Soil study could help unearth new drugs

Fresh discoveries about how bacteria thrive could aid the quest for new drugs to fight infections, a University study shows.

Researchers have found that bugs’ ability to prosper in the earth is more complex than previously thought.

The study challenges an existing theory that bacteria can only thrive in their natural environment.

Multiple factors

Researchers say bacterial distribution is controlled by factors which may include nutrient and water content, numbers of predators and levels of competition between species.

How factors in soil interact dictates where bacteria are found and understanding them better could provide researchers with a clearer picture of how soil ecosystems function.

This could help scientists increase yields from crops and enable researchers to identify antimicrobial agents that could be developed as new antibiotics.

Bacteria in soil produce potent biological agents for defence that kill fungi and other bugs. Scientists say these can be developed as antibiotic drugs.

Thriving in soil

Researchers found that bacteria can also thrive in non-native environments.

The team collected bacteria and soil samples from a forest in Western Quebec, Canada.

They grew bacteria in soils from each of the sites sampled and found that they could prosper in a variety of different environmental conditions.

Complex ecosystem

The study casts doubt on the belief that the survival of soil bacteria is governed exclusively by the Baas Becking theory that states that bugs can only survive in their native environment.

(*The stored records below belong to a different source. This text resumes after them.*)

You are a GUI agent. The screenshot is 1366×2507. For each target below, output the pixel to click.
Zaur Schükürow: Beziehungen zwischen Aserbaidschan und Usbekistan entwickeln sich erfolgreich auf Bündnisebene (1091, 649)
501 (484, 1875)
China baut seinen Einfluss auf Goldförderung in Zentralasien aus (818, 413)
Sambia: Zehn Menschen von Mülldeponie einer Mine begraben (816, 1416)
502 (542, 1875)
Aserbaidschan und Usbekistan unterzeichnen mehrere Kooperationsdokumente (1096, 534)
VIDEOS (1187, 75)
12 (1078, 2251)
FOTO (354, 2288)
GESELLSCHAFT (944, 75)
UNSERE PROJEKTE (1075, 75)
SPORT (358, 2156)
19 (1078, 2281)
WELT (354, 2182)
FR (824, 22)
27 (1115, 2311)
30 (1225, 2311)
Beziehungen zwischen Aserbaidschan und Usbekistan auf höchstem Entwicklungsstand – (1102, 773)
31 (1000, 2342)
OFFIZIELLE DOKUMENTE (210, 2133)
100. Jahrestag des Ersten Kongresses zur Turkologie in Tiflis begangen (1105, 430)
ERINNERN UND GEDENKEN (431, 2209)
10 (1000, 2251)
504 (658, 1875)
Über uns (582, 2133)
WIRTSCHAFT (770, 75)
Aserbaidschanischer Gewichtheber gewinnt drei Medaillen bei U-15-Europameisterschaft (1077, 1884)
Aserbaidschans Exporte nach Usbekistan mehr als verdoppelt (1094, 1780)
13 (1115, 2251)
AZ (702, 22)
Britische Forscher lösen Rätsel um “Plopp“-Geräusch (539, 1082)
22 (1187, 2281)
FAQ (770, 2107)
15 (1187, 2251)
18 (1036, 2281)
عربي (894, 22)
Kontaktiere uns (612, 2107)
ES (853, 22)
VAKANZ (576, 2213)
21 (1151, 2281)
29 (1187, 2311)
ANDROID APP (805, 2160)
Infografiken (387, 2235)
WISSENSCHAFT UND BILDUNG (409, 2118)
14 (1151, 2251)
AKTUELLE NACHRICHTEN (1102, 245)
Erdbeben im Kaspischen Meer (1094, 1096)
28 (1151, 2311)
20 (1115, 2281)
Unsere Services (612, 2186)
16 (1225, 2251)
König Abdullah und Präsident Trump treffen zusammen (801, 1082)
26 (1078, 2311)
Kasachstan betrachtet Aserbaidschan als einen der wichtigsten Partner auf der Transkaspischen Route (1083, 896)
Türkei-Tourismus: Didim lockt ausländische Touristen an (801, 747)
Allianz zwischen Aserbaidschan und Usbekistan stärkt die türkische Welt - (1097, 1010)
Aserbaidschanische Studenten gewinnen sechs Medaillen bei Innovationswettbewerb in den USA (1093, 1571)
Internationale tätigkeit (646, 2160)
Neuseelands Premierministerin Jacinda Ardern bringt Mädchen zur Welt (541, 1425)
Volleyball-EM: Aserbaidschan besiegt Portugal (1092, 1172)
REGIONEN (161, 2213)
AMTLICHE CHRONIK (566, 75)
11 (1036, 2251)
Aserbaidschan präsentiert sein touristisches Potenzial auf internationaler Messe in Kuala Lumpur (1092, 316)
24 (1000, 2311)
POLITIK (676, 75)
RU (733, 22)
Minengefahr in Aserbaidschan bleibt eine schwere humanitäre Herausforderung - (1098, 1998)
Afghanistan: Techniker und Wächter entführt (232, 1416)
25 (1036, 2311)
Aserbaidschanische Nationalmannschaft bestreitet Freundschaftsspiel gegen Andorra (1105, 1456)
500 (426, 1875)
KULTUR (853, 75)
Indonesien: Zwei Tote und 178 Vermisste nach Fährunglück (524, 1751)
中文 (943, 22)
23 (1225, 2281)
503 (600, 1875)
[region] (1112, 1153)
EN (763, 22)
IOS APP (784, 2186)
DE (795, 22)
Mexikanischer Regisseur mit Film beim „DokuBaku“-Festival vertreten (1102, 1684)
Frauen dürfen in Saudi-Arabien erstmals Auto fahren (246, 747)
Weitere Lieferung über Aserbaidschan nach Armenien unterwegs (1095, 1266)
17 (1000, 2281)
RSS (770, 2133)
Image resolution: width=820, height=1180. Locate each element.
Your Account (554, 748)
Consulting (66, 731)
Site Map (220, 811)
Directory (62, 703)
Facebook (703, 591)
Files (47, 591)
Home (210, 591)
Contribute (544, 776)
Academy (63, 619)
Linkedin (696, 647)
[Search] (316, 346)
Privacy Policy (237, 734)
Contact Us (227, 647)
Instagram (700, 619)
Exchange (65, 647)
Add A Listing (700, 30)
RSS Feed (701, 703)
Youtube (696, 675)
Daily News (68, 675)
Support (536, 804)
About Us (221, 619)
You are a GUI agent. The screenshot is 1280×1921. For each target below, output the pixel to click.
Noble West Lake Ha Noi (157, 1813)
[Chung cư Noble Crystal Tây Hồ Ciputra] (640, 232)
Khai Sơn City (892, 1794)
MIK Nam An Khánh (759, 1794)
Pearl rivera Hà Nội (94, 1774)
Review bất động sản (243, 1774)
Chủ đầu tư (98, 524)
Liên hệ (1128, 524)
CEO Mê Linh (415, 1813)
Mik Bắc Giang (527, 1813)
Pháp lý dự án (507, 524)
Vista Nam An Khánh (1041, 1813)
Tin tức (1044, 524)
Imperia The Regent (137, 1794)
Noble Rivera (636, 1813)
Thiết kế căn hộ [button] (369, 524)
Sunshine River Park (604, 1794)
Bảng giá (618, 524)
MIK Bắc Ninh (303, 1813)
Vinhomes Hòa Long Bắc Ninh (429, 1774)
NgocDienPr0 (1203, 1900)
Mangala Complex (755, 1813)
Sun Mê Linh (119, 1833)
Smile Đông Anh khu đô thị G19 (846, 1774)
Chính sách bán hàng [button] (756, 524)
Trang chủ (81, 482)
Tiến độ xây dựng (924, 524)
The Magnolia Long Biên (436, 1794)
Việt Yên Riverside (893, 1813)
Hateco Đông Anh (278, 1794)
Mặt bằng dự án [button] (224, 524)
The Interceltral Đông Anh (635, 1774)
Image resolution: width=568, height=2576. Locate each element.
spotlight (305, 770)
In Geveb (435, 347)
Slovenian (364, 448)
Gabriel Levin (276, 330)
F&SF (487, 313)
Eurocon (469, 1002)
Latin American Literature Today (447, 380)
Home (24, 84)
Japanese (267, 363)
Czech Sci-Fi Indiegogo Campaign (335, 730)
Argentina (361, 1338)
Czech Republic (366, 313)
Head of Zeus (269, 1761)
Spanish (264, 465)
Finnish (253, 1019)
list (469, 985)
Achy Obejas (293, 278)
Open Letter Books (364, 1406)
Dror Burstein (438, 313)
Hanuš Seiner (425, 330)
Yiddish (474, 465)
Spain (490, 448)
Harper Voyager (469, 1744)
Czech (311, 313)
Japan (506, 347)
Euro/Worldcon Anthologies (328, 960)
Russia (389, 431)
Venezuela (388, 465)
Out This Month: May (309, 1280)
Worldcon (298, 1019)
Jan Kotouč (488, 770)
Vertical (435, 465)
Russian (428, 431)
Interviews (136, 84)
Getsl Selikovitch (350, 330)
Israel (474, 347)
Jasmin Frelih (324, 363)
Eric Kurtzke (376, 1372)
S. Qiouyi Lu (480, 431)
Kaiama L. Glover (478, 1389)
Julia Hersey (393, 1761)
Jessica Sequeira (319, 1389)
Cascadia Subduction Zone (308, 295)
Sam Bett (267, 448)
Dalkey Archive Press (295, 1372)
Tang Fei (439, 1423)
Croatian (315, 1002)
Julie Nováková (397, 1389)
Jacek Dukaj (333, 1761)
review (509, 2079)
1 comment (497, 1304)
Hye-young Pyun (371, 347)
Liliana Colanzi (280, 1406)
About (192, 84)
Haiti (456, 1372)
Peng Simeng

The study, published in the journal The American Naturalist, was supported by the Natural Sciences and Engineering Research Council of Canada.

Soil often gets overlooked as an ecosystem, even though it is absolutely crucial for nutrient cycling, food and fibre production and the discovery of antibiotic compounds. It is surprising how little we know about the hundreds of thousands of bacteria which ensure the functioning of this ecosystem.